In April—after years of testing its self-driving tech on I-45 with safety drivers in truck cabs—Pittsburgh-based Aurora Innovation launched America’s first fully driverless 18-wheeler delivery service between Dallas and Houston. But those runs were deployed amid bright daylight. Now the company’s gone a step further by launching nighttime runs between the Texas cities.
The nighttime runs began Sunday. the company said. At launch in April, one driverless truck was running during the daytime, completing two runs a day. Now Aurora (Nasdaq: AUR) has three trucks running on I-45 day and night, scaling up to enable 12 runs a day and doubling potential truck utilization.
“Efficiency, uptime, and reliability are important for our customers, and Aurora is showing we can deliver,” Chris Urmson, co-founder and CEO of Aurora, said in a statement. “Just three months after launch, we’re running driverless operations day and night and we’ve expanded our terminal network to Phoenix. Our rapid progress is beginning to unlock the full value of self-driving trucks for our customers, which has the potential to transform the trillion-dollar trucking industry.”

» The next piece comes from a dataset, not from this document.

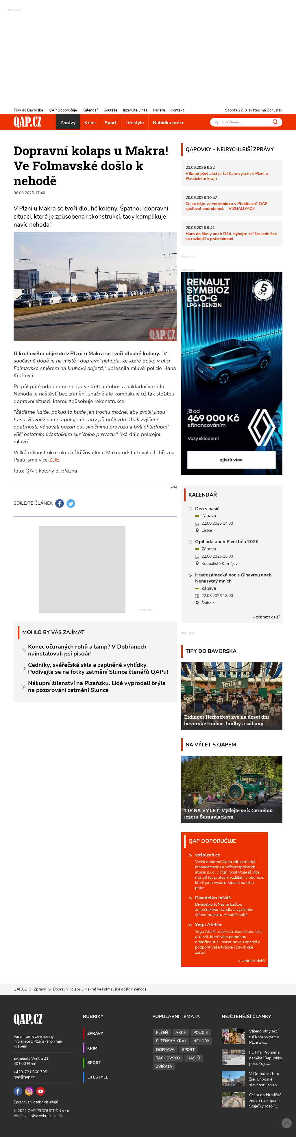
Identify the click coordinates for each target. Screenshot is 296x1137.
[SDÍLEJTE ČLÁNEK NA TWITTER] (70, 503)
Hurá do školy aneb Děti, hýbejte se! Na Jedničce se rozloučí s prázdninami (231, 236)
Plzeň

Opening 15-hour Fort Worth to Phoenix route
As Urmson noted, Aurora opened its Phoenix terminal in June. The company is now making autonomous hauls on the Fort Worth-Phoenix route for its partner logistics companies Hirschbach and Werner.

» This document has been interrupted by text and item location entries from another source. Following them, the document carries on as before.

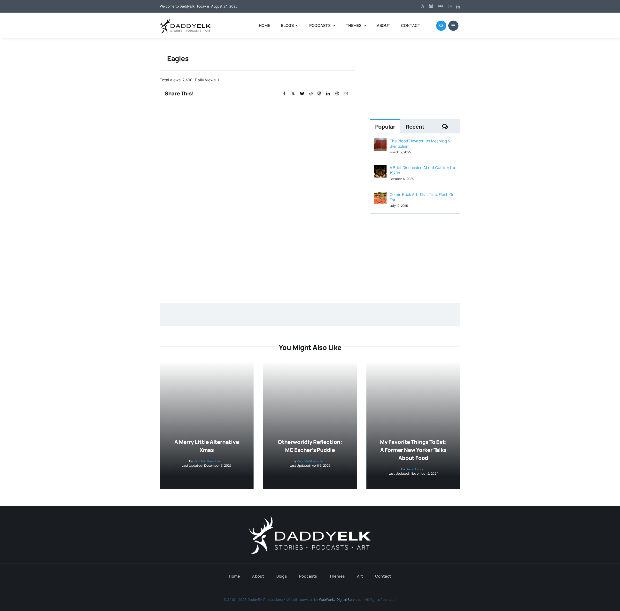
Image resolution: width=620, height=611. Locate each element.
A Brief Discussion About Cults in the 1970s (423, 170)
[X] (293, 93)
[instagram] (449, 6)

The Fort Worth to Phoenix route has a trip time of over 15 hours, surpassing a human driver’s legal 11-hour driving limit, which until now has meant a driver must stop for rest along the way. Aurora says its self-driving trucks can “halve transit times,” especially on long routes like Fort Worth-Phoenix—which the company notes is nearly half the distance of the busy Atlanta to Los Angeles freight corridor.
2nd-quarter results and ‘Aurora Driver’ livestream
On Wednesday, Aurora announced its second-quarter 2025 revenue results, which totaled $1 million across driverless and vehicle operator supervised commercial loads for Hirschbach, Uber Freight, Werner, FedEx, Schneider, and Volvo Autonomous Solutions, among others.

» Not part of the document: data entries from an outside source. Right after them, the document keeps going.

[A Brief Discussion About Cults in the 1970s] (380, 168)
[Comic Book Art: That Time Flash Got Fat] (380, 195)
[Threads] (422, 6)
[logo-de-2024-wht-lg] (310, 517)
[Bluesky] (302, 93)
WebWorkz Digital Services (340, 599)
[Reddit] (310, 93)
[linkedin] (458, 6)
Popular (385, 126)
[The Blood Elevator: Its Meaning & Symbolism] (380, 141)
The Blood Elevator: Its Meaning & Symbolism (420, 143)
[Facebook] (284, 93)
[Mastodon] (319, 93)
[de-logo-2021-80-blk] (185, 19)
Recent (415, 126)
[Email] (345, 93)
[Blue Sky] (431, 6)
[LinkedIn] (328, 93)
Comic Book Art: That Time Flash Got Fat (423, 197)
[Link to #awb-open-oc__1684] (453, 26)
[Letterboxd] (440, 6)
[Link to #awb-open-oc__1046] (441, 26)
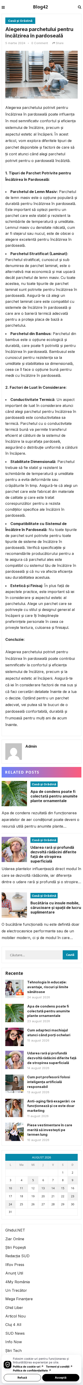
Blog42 (40, 7)
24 (10, 1204)
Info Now (13, 1342)
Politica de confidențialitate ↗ (32, 1370)
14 (53, 1188)
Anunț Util (14, 1273)
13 (43, 1188)
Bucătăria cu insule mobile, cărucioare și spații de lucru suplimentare (55, 907)
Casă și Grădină (20, 21)
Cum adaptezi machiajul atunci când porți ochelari (48, 1032)
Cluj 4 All (13, 1324)
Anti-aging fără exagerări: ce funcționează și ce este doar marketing (51, 1106)
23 (72, 1196)
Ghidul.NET (15, 1230)
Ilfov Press (14, 1264)
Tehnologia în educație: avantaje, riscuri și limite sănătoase (47, 987)
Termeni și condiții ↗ (59, 1366)
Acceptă (60, 1377)
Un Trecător (16, 1290)
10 (10, 1188)
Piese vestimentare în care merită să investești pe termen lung (49, 1130)
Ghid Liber (14, 1307)
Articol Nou (15, 1316)
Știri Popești (15, 1247)
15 (62, 1188)
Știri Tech (13, 1350)
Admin (31, 746)
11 (21, 1188)
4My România (17, 1282)
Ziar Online (14, 1239)
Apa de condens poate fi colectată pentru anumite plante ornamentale (53, 796)
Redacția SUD (17, 1256)
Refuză (22, 1377)
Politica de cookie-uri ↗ (28, 1366)
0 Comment (39, 43)
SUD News (15, 1333)
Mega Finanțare (19, 1299)
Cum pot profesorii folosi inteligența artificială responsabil (48, 1082)
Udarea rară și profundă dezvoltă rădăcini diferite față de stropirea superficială (53, 854)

This was Aurora’s first quarter with commercial revenue, following the launch of its driverless operations in April. In a sign that Aurora is truly in this for the long haul, however, eyeing future scaling and expansion, it also reported a Q2 operating loss of $230 million (excluding $55 million in stock-based compensation) and a net loss of $201 million.
If you want to see the company’s trucks in action, you can check out Aurora Driver Live, a publicly available YouTube livestream of its self-driving truck operations. The company says the livestream “demonstrates the safety, reliability, and growing maturity of the Aurora Driver, offering a first-of-its-kind glimpse into the future of freight transportation.”